Brief: In the entries below, find every line with "screenshot" and copy it.

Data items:

=====

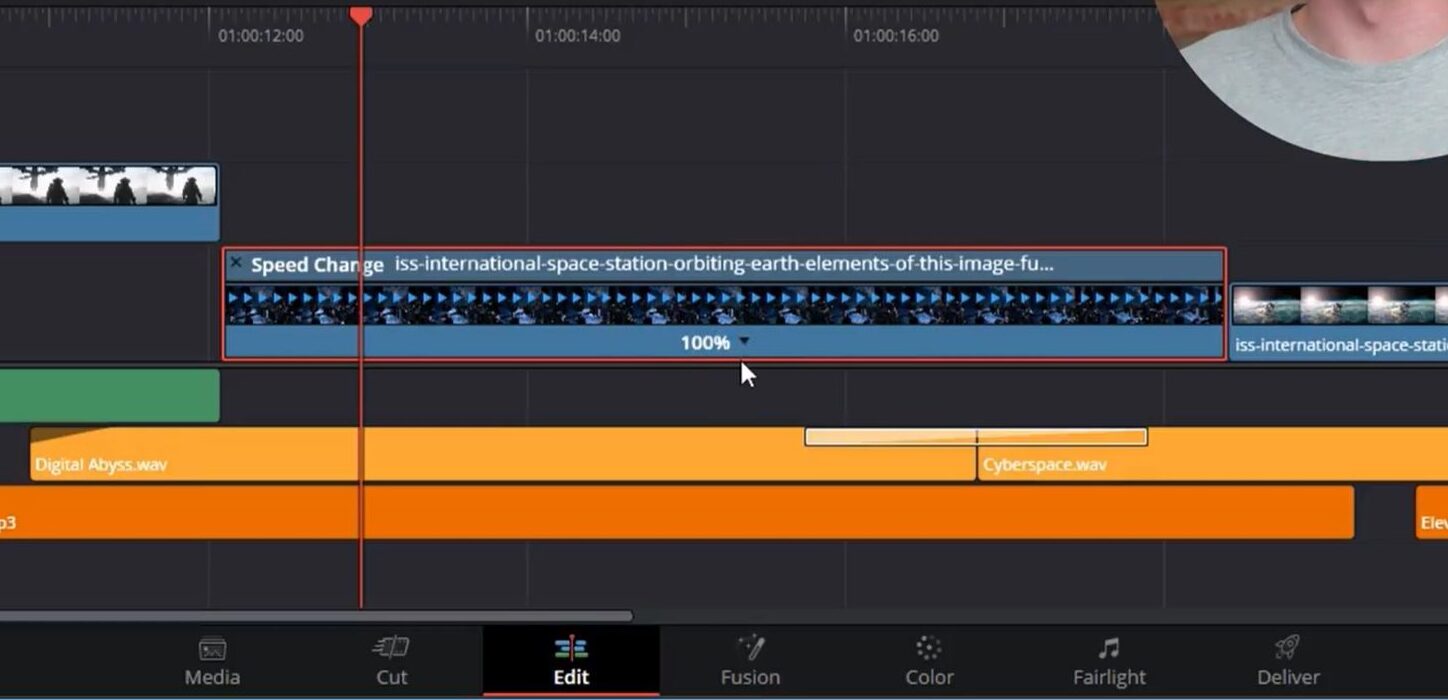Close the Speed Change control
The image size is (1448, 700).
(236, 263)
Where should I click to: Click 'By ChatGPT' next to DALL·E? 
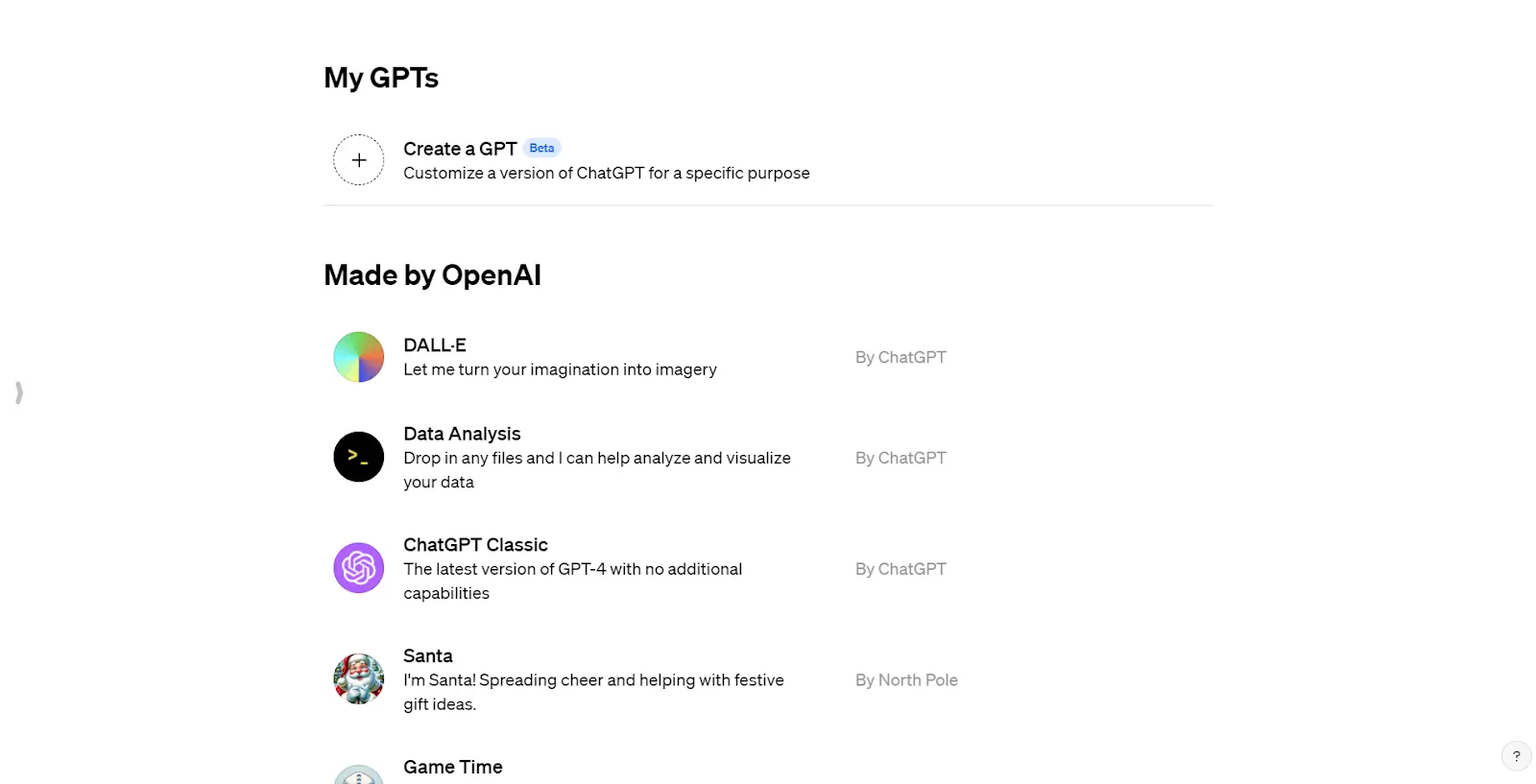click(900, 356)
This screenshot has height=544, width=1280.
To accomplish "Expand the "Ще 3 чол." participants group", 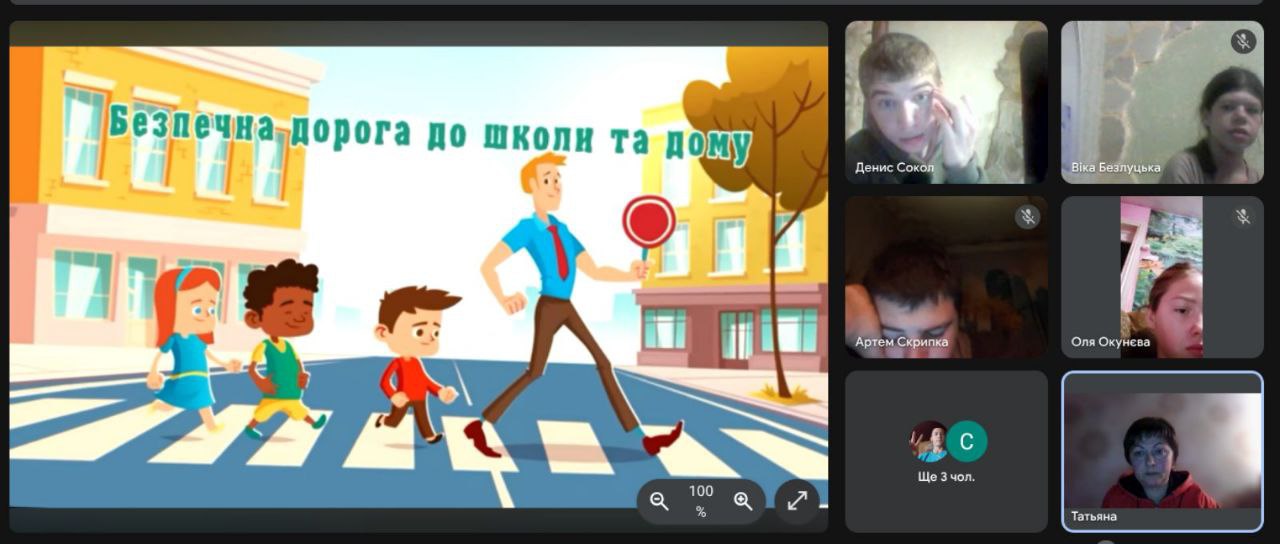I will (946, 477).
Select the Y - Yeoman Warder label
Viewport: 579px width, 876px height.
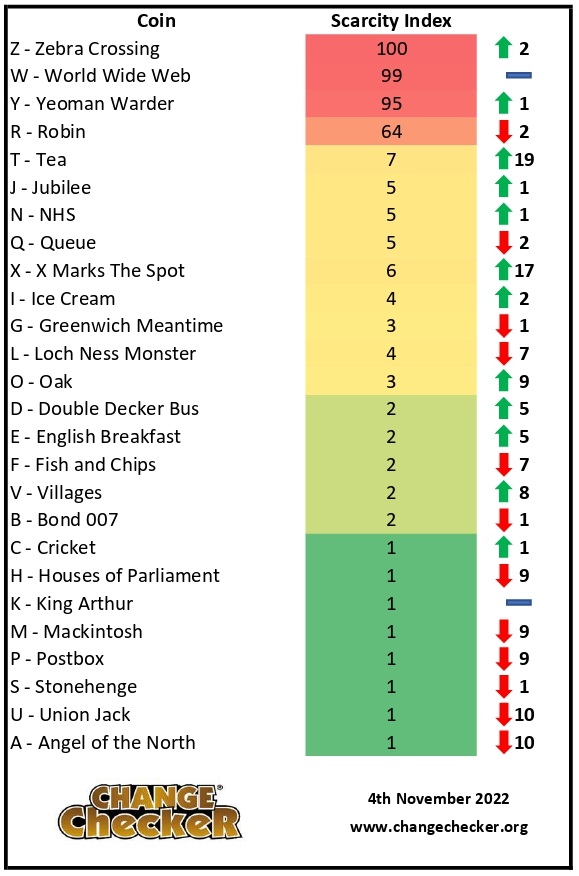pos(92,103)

=====

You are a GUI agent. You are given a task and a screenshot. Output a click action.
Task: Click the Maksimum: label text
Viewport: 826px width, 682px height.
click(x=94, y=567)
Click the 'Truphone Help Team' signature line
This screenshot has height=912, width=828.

=====

Written solution:
This screenshot has height=544, width=1280.
You are a GUI agent. You are given a task and a screenshot. Output a click action.
This screenshot has height=912, width=828.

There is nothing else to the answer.